Aim of the exercise:
Copy each line below in which the string "agent" appears.

Pixel coordinate grounding data:

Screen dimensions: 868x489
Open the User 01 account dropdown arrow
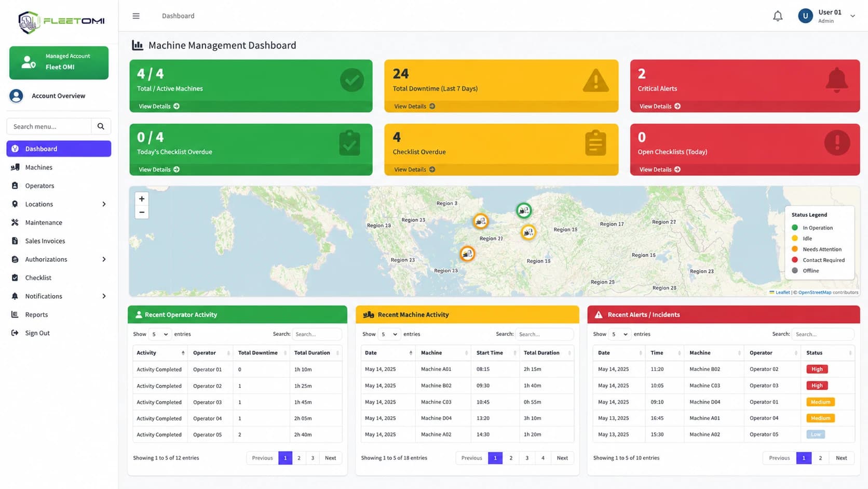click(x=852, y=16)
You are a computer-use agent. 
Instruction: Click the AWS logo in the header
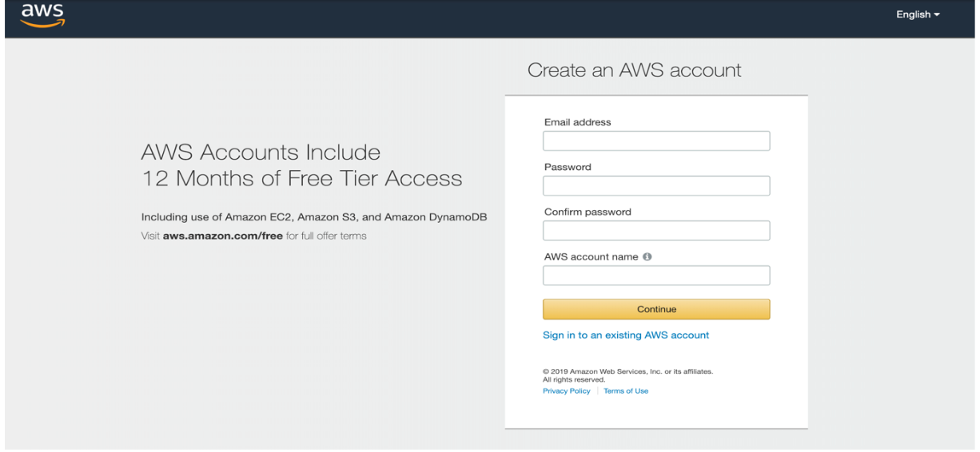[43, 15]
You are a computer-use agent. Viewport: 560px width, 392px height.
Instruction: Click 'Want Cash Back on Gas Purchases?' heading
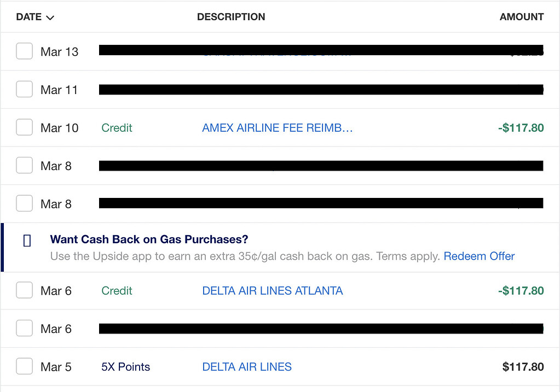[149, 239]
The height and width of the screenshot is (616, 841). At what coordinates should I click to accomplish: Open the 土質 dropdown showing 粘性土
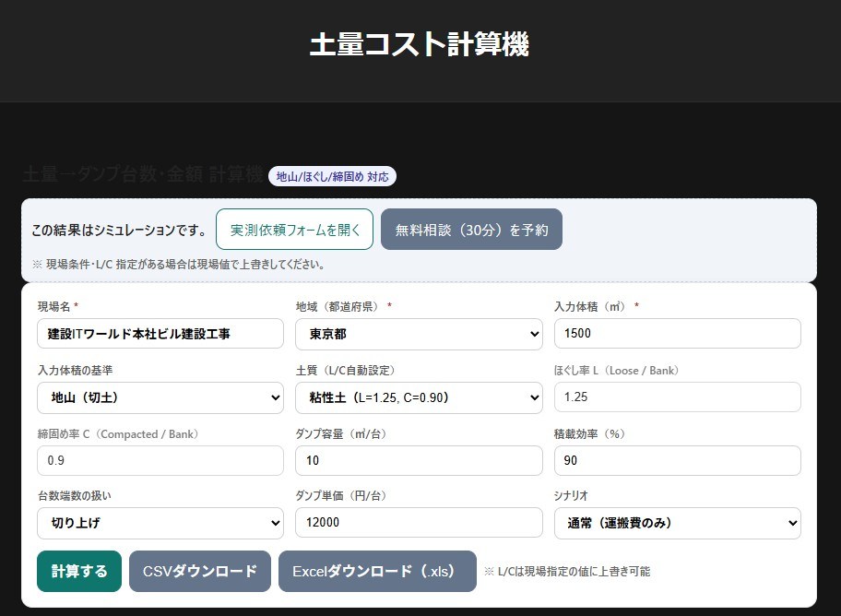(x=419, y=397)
==
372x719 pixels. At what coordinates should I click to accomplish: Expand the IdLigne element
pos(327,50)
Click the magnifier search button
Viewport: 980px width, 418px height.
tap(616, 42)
--
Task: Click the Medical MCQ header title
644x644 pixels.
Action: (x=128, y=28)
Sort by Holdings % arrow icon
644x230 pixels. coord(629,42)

Your response:
You are a computer-use agent. 
You are a computer-use agent. Viewport: 560px width, 392px height.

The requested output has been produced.